Communication and complaint handling
- Councils are expected to communicate clearly and promptly with families, particularly where children with EHC plans are out of school or their placement is breaking down. Failure to respond causes unnecessary stress and undermines confidence in the support system.
- Mrs X raised concerns repeatedly between January and March 2024. In mid-March she emailed the Council about Y’s educational options but did not receive a timely reply. She also complained about poor communication from the allocated officer and their manager.
- In its enquiry response, the Council accepted there were delays in responding, including to the March 2024 email, and apologised. It acknowledged this caused frustration and uncertainty for Mrs X.
- The Council also delayed in issuing its Stage 1 complaint response. Although Mrs X complained formally in March 2024, the Council did not send its written response until October 2024. This was well outside its published complaints timescales and far longer than the 12 weeks the Ombudsman considers reasonable for complex cases.
- At Stage 2, the Council recognised this delay and offered a financial remedy for time and trouble. While this was appropriate, the failure to provide a timely response at Stage 1 meant Mrs X was left without resolution for several months.
- I find the Council at fault for its delays in responding to Mrs X’s correspondence and in handling her complaint. This fault caused additional stress and uncertainty during an already difficult period.
Agreed action
- Our published guidance on remedies says that where fault has resulted in loss of educational provision, we will usually recommend a payment of between £900 and £2,400 per school term. The figure should reflect the severity of the child’s needs, the amount and suitability of any provision received, and whether the period was a significant stage in the child’s education. In this case, Y was without suitable education from late January until the end of June 2024, approximately one and a half terms, at the end of compulsory school age when he should have been preparing for GCSEs.
- Taking account of the lack of any effective alternative provision during this time, the seriousness of the impact described, and that this was a critical period in Y’s education, a remedy at the mid to upper end of the range is appropriate. I therefore recommend £2,700 for Y’s missed education. In addition, consistent with our guidance, a further payment of £250 is appropriate to recognise the distress and time and trouble caused to Mrs X by the Council’s communication delays and complaint handling.

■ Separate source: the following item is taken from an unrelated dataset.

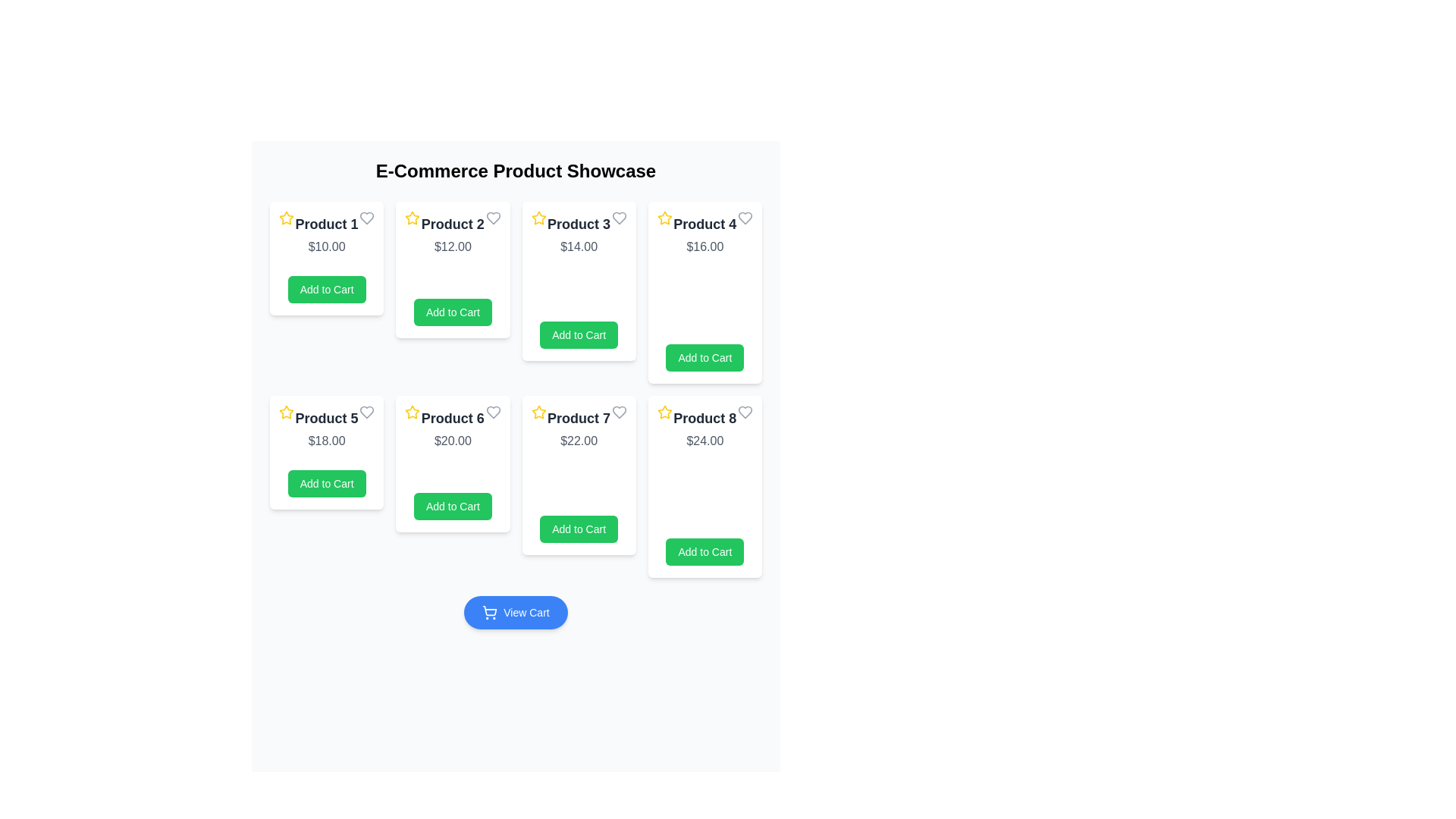 This screenshot has height=819, width=1456. I want to click on the 'Add to Cart' button, which is a rectangular button with a green background and white text, located in the card titled 'Product 6', so click(452, 506).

- To remedy the injustice identified in this case, the Council will take the following action, in line with the Ombudsman’s published Guidance on Remedies:
- Send Mrs X a written apology for the identified faults, namely the failure to arrange alternative education under Section 19 between late January and June 2024, the delay in issuing the annual review decision, and poor communication.

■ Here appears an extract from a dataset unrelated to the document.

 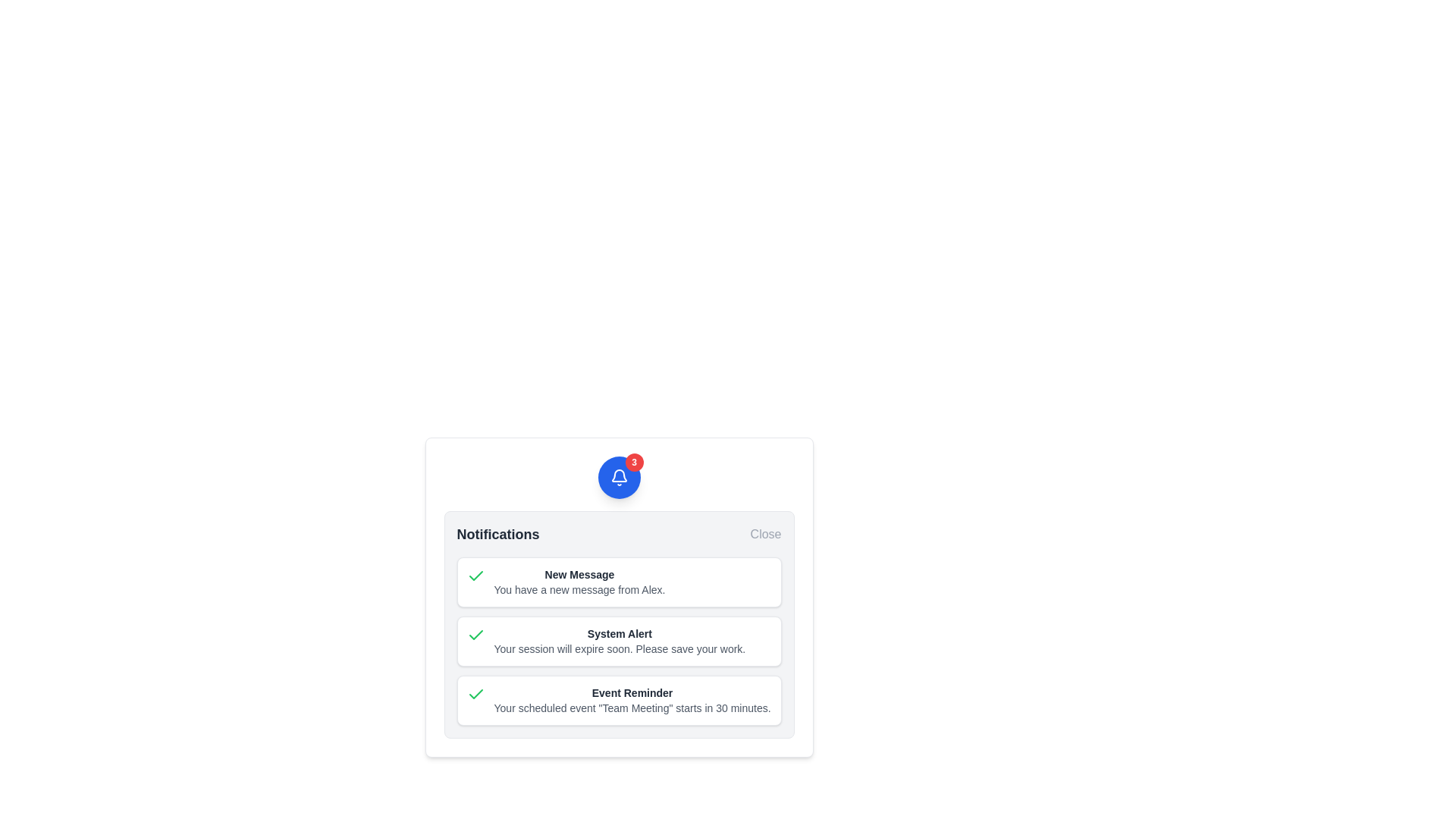 What do you see at coordinates (634, 461) in the screenshot?
I see `the notification badge displaying the number '3', which is a small circular element with a red background located at the top-right corner of the blue circular button with a white bell icon` at bounding box center [634, 461].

- Pay Mrs X £2,700 to reflect Y’s loss of education between late January and June 2024. This period covered the final months of compulsory school age and a key stage where Y should have been preparing for GCSEs.
- Review its procedures for identifying children with EHC plans who are not attending school, to ensure Section 19 duties are considered proactively and without reliance on medical evidence alone. This review should include a clear process for triangulating attendance concerns between schools, SEND services, and attendance officers.
- Remind staff of the statutory requirement to issue a decision within four weeks of annual review meetings, including emergency reviews.
- The Council will complete action points a and b within one month of the Ombudsman’s final decision and action points c and d within three months of the Ombudsman’s final decision. The Council will provide evidence to the Ombudsman that it has complied with these actions.
Final decision
- We found the Council was at fault for not arranging alternative provision when Y stopped attending school in January 2024, and for delays in issuing the outcome of his annual review and responding to correspondence. This meant Y missed education for around a term and a half at a critical stage, and Mrs X experienced avoidable frustration and uncertainty. The Council has agreed to our recommendations.